Linked or multi-modal networks are collections of networks over at least two sets of nodes (modes) and consist of some one-mode networks and some two-mode networks linking different modes. For example: modes are Persons and Organizations. Two one-mode networks describe collaboration among Persons and among Organizations. The linking two-mode network describes membership of Persons to different Organizations.

Linked networks are the basis of the MetaMatrix approach developed by Krackhardt and Carley (Krackhardt and Carley 1998; Carley 2003). For an example see the Table 3 in Diesner and Carley (2004, p. 89).

Another example of linked networks are bibliographic networks. From special bibliographies (BibTeX) and bibliographic services (Web of Science, Scopus, SICRIS, CiteSeer, Zentralblatt MATH, Google Scholar, DBLP Bibliography, US patent office, IMDb, and others) we can construct some two-mode networks on selected topics: authorship on works $\times$ authors (${\mathbf {W\!A}}$), keywordship on works $\times$ keywords (${\mathbf {W\!K}}$), journalship on works $\times$ journals/publishers (${\mathbf {W\!J}}$), and from some data also the classification network on works $\times$ classification (${\mathbf {WC}}$) and the one-mode citation network on works $\times$ works (${\mathbf {Ci}}$); where works include papers, reports, books, patents, movies, etc. Besides this we get also the partition of works by the publication year, and the vector of number of pages (WoS 2018; Batagelj 2007).

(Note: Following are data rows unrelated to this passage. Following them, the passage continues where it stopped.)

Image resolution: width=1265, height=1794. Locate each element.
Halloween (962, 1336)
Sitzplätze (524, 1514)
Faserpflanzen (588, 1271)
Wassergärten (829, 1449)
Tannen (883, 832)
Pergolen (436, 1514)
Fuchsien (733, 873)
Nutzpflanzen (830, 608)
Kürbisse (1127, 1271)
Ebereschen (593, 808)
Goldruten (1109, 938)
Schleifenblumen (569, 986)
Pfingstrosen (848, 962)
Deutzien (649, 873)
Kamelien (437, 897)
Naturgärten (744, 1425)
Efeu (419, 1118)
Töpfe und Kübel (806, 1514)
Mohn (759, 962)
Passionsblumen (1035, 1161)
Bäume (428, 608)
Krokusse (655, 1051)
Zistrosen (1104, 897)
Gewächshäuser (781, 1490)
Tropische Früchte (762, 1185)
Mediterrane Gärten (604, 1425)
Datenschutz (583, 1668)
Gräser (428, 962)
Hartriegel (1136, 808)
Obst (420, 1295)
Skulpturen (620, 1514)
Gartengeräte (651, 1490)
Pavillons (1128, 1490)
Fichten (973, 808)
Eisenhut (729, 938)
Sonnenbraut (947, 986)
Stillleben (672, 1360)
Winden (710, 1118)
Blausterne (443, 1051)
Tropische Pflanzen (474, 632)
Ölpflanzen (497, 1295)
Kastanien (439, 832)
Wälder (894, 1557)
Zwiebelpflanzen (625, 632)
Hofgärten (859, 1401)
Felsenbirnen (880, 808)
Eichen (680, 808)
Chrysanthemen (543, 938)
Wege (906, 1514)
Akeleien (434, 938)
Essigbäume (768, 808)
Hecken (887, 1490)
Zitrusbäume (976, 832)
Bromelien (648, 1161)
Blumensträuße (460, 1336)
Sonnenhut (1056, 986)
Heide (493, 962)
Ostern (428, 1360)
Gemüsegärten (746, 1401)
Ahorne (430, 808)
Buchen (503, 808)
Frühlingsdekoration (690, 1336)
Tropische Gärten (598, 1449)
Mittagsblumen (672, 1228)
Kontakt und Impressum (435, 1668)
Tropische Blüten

An important tool in analysis of linked networks is the use of derived networks obtained by network multiplication.

Network multiplication

Given a pair of compatible two-mode networks ${\mathcal {N}}_A = ({{\mathcal {I}}},{{\mathcal {K}}},{\mathcal {A}}_A,w_A)$ and ${\mathcal {N}}_B = ({{\mathcal {K}}},{\mathcal {J}},{\mathcal {A}}_B,w_B)$ with corresponding matrices ${\mathbf {A}}_{{{\mathcal {I}}} \times {{\mathcal {K}}}}$ and ${\mathbf {B}}_{{{\mathcal {K}}} \times {\mathcal {J}}}$ we call a product of networks${\mathcal {N}}_A$ and ${\mathcal {N}}_B$ a network ${\mathcal {N}}_C = ({{\mathcal {I}}},{\mathcal {J}},{\mathcal {A}}_C,w_C)$, where ${\mathcal {A}}_C = \{ (i,j): i \in {{\mathcal {I}}}, j \in {\mathcal {J}}, c_{i,j} \ne 0 \}$ and $w_C(i,j) = c_{i,j}$ for $(i,j) \in {\mathcal {A}}_C$. The product matrix ${\mathbf {C}} = [ c_{i,j} ]_{{{\mathcal {I}}} \times {\mathcal {J}}} = {\mathbf {A}} \cdot {\mathbf {B}}$ is defined in the standard way

$$\begin{aligned} c_{i,j} = \sum _{k \in {\mathcal {K}}} a_{i,k} \cdot b_{k,j} \end{aligned}$$

In the case when ${\mathcal {I}} = {\mathcal {K}} = {\mathcal {J}}$ we are dealing with ordinary one-mode networks (with square matrices).

In the following we will often identify networks by their matrices.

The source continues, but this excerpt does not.